红曲霉(Monascusspp.)在中国的应用有着很久远的历史，在工业、食品、医学等方面都占据着重要作用[1-3]。红曲霉可产多种对人体有益的次生代谢产物，如γ-氨基丁酸、麦角甾醇、洛伐他汀等。其中洛伐他汀是当今世界治疗高血脂症的有效药物之一，具有多种药理作用[4-6]。常见产洛伐他汀真菌有红曲霉，土曲霉与青霉菌，但产量不适宜大规模生产，提高洛伐他汀的产量具有重要意义。酰基转移酶LovD是洛伐他汀的生物合成中一个重要酶， LovD 催化 Monacolin J(洛伐他汀前体物)进行转酰基作用，合成洛伐他汀[7]。所以研究LovD基因对洛伐他汀的生物合成具有重要意义[8]。
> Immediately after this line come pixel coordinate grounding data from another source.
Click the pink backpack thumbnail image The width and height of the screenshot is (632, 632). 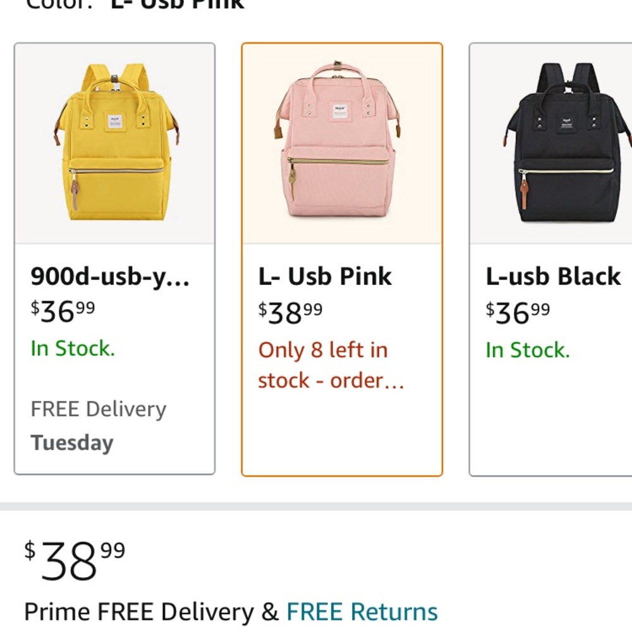click(343, 142)
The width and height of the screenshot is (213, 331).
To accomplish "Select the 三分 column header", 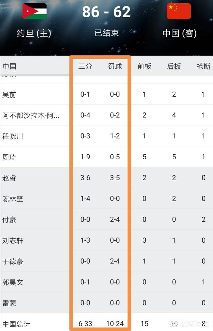I will click(85, 66).
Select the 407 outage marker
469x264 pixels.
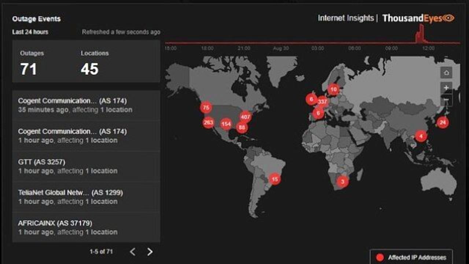[245, 117]
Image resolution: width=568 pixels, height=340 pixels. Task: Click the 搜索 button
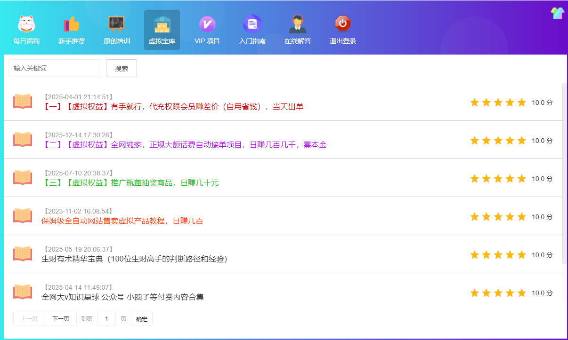pos(122,68)
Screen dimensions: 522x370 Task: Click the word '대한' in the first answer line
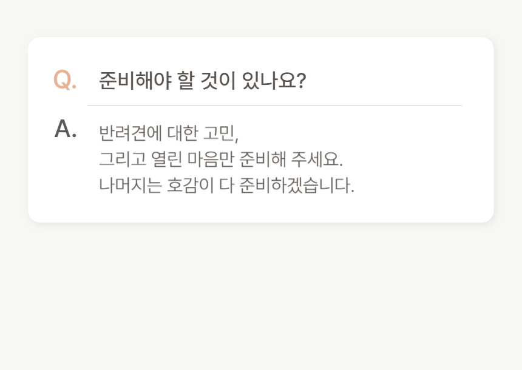click(180, 132)
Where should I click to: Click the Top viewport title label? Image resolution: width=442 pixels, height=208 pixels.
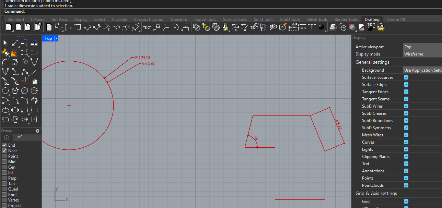point(48,38)
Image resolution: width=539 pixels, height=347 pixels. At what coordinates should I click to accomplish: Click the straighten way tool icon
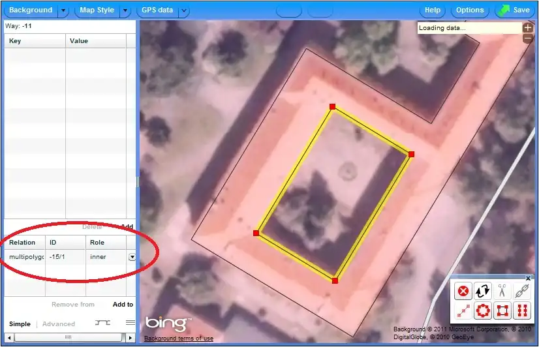[463, 310]

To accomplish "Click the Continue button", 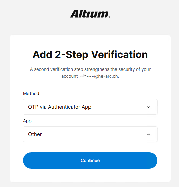I will coord(90,160).
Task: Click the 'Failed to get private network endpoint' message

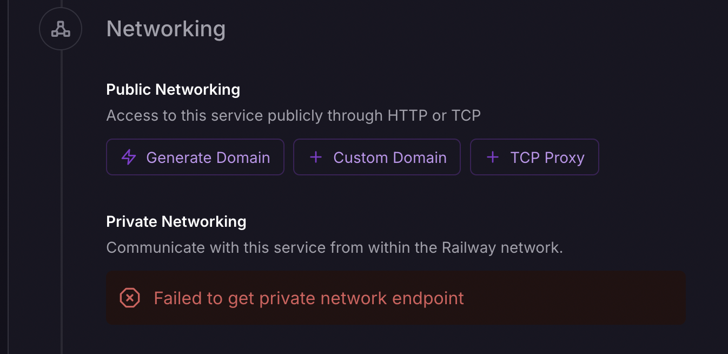Action: point(309,298)
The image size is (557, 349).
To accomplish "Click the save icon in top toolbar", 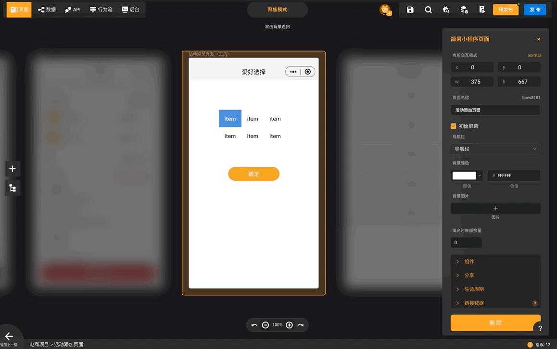I will (410, 10).
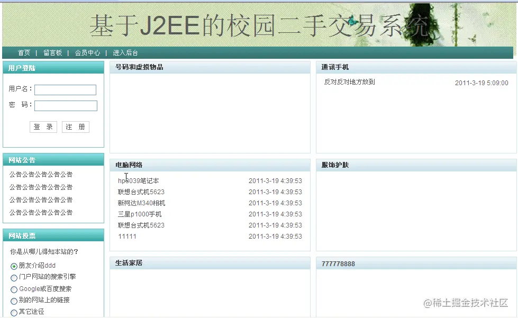Click inside the 用户名 input field

(x=65, y=89)

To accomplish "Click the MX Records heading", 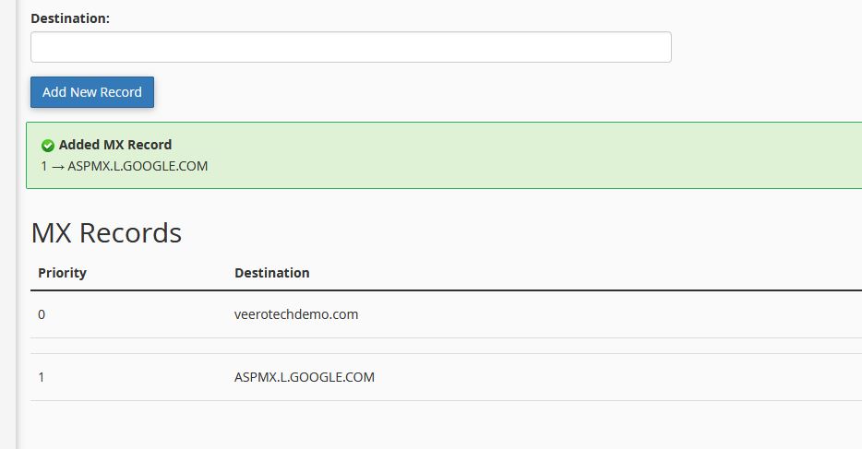I will click(x=106, y=232).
根癌农杆菌(Agrobacteriumtumefaciens)是一种革兰氏阴性菌[9]，有将自身部分DNA转移到宿主基因组中的能力，在基因工程和分子生物学基础研究中具有重要作用[10]。De Groot等[11]利用根癌农杆菌转化黑曲霉，为丝状真菌的遗传转化开创了新的研究方法。目前，根癌农杆菌已被成功运用于食药用真菌、动植物致病性真菌等多种真菌的遗传转化。据报道，已有超过125种真菌通过此方法完成遗传转化[12-15]，但对红曲霉的农杆菌遗传转化研究相对较少。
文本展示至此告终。